Can anyone please tell me how to distinguish between the purple/pink coloured phals made with pink phalaenopsis species (phal sanderiana, schilleriana etc..) and those made with doritis?  I would like to find purple coloured phal hybrids that are warm growing and can bloom easily without nocturnal cooling, but i do not know how to choose them. Are such phals distinguishable even though when not flowering? Any indications on the roots/leaves? thanks...:wink:


----------



## MoreWater (Dec 26, 2006)

not sure about purple, but for warm-growing pink phals that don't need a temp drop to bloom, I think you're safest bet is to stick with hybrids made with violacea. I'm no expert on phals, but my rule of thumb is that the summer-bloomers tend to bloom without needing a temp drop.
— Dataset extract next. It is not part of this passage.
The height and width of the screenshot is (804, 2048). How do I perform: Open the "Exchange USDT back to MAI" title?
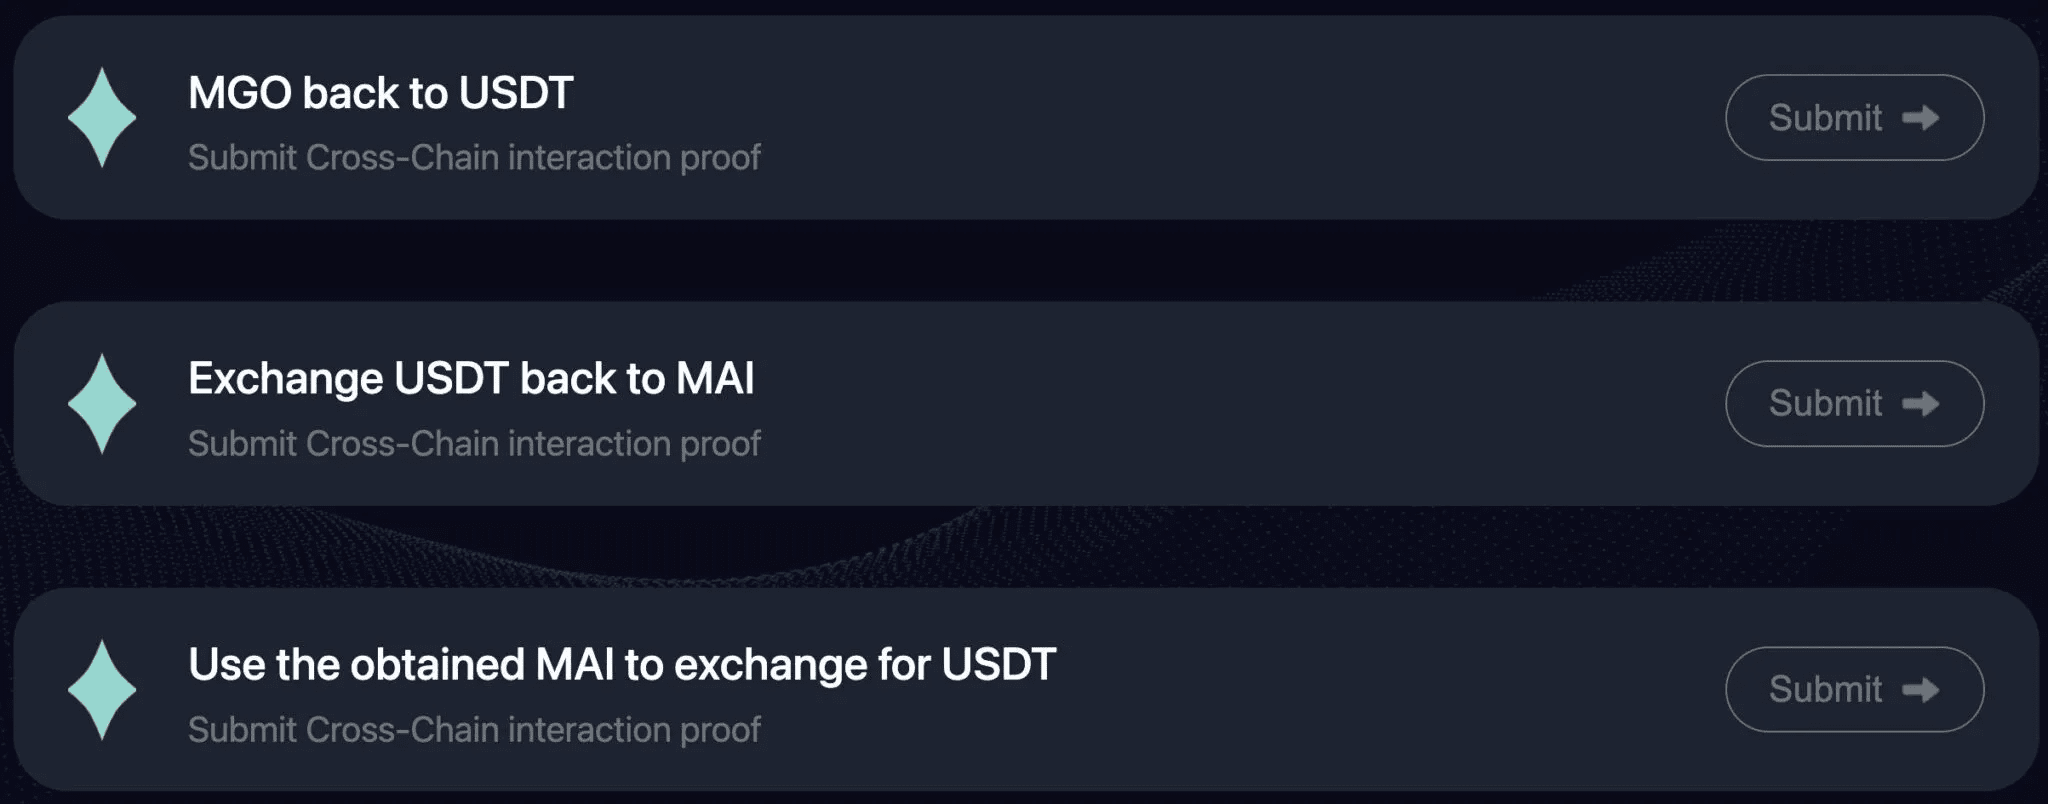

There are other species if you like spots and such. Venosa is another summer bloomer, but I think that one is more intermediate temps. Summer-bloomers tend to have evergreen spikes too..... Someone should do some serious breeding for tall spikes with no need for temp drops. All apartment and fluor light growers would love them.


----------



## NYEric (Dec 28, 2006)

Doen't doritis shrink the size? Contact H.P. Norton at Orchidview or someone at Zuma Canyon.


----------



## NYEric (Dec 28, 2006)

If you want to see [in my opinion] an unbelievable Phal look up Phal. Zuma Canyon Gallant Beau George Vasquez. Real red w/out the Brother's purple influence.


----------



## MoreWater (Dec 28, 2006)

yeah, pulccherima would reduce flower size - buyssoniana would be less shrinkage but still..... If they didn't like to offset and the spikes weren't upright, who knows if anyone would use them.... (actually I love my pulcherrima crosses). 



NYEric said:


> If you want to see [in my opinion] an unbelievable Phal look up Phal. Zuma Canyon Gallant Beau George Vasquez. Real red w/out the Brother's purple influence.



Do you mean Gallant Beau 'George Vasquez'? And Phal Zuma Canyon separately? or a cross of the two? or is there a grex with all the names together?


----------



## NYEric (Dec 28, 2006)

Yes!


----------